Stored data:
+++
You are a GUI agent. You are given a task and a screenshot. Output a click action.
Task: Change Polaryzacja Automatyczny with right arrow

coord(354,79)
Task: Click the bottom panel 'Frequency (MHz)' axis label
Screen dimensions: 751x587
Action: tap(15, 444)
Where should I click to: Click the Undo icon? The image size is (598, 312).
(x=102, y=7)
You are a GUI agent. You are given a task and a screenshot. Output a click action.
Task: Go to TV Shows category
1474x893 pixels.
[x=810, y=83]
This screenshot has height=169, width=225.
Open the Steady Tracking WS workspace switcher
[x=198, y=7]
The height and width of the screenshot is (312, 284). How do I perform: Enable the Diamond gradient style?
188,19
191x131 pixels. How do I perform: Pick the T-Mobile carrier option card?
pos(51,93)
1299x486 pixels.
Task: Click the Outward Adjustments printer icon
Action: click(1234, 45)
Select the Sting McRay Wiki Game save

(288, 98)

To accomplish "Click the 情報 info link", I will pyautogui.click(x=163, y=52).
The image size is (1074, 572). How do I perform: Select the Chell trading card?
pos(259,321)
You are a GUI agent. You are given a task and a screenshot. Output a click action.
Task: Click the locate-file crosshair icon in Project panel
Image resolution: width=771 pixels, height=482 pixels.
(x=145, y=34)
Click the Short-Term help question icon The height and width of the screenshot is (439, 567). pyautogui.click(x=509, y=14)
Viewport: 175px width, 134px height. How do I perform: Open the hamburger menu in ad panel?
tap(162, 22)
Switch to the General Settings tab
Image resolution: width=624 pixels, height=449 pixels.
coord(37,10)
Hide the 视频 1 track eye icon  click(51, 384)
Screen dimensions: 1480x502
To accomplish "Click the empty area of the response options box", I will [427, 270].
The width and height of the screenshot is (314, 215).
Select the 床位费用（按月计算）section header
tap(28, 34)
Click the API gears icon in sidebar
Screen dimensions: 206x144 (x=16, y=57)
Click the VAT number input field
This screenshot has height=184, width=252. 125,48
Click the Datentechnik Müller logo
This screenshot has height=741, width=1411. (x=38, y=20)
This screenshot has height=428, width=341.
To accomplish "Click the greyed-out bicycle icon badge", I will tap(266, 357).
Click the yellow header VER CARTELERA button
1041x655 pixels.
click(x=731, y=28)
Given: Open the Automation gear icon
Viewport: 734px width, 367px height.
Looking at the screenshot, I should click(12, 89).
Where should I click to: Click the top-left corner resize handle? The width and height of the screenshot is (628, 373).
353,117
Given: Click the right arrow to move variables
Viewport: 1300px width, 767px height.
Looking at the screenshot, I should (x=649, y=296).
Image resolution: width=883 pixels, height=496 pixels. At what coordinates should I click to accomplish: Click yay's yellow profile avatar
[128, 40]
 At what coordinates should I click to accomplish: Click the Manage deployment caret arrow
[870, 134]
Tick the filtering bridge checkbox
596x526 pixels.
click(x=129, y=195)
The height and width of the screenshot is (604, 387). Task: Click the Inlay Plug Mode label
+++
▶ [Task directions]
All entries above must be reproduced without a single change.

▶ [Solution to this problem]
You are a GUI agent. You are given a task and a screenshot. Output a click action.
Task: Change Polaryzacja Automatyczny with right arrow

coord(354,79)
Task: Click the bottom panel 'Frequency (MHz)' axis label
Screen dimensions: 751x587
Action: tap(15, 444)
Where should I click to: Click the Undo icon? The image size is (598, 312).
(x=102, y=7)
You are a GUI agent. You are given a task and a screenshot. Output a click action.
Task: Go to TV Shows category
1474x893 pixels.
[x=810, y=83]
This screenshot has height=169, width=225.
Open the Steady Tracking WS workspace switcher
[x=198, y=7]
The height and width of the screenshot is (312, 284). How do I perform: Enable the Diamond gradient style?
188,19
191x131 pixels. How do I perform: Pick the T-Mobile carrier option card?
pos(51,93)
1299x486 pixels.
Task: Click the Outward Adjustments printer icon
Action: click(1234, 45)
Select the Sting McRay Wiki Game save

(288, 98)

To accomplish "Click the 情報 info link", I will pyautogui.click(x=163, y=52).
The image size is (1074, 572). How do I perform: Select the Chell trading card?
pos(259,321)
You are a GUI agent. You are given a task and a screenshot. Output a click action.
Task: Click the locate-file crosshair icon in Project panel
Image resolution: width=771 pixels, height=482 pixels.
(x=145, y=34)
Click the Short-Term help question icon The height and width of the screenshot is (439, 567). pyautogui.click(x=509, y=14)
Viewport: 175px width, 134px height. How do I perform: Open the hamburger menu in ad panel?
tap(162, 22)
Switch to the General Settings tab
Image resolution: width=624 pixels, height=449 pixels.
coord(37,10)
Hide the 视频 1 track eye icon  click(51, 384)
Screen dimensions: 1480x502
To accomplish "Click the empty area of the response options box", I will [427, 270].
The width and height of the screenshot is (314, 215).
Select the 床位费用（按月计算）section header
tap(28, 34)
Click the API gears icon in sidebar
Screen dimensions: 206x144 (x=16, y=57)
Click the VAT number input field
This screenshot has height=184, width=252. 125,48
Click the Datentechnik Müller logo
This screenshot has height=741, width=1411. (x=38, y=20)
This screenshot has height=428, width=341.
To accomplish "Click the greyed-out bicycle icon badge", I will tap(266, 357).
Click the yellow header VER CARTELERA button
1041x655 pixels.
click(x=731, y=28)
Given: Open the Automation gear icon
Viewport: 734px width, 367px height.
Looking at the screenshot, I should click(12, 89).
Where should I click to: Click the top-left corner resize handle? The width and height of the screenshot is (628, 373).
353,117
Given: Click the right arrow to move variables
Viewport: 1300px width, 767px height.
Looking at the screenshot, I should (x=649, y=296).
Image resolution: width=883 pixels, height=496 pixels. At what coordinates should I click to accomplish: Click yay's yellow profile avatar
[128, 40]
 At what coordinates should I click to accomplish: Click the Manage deployment caret arrow
[870, 134]
Tick the filtering bridge checkbox
596x526 pixels.
click(x=129, y=195)
The height and width of the screenshot is (604, 387). Task: Click the Inlay Plug Mode label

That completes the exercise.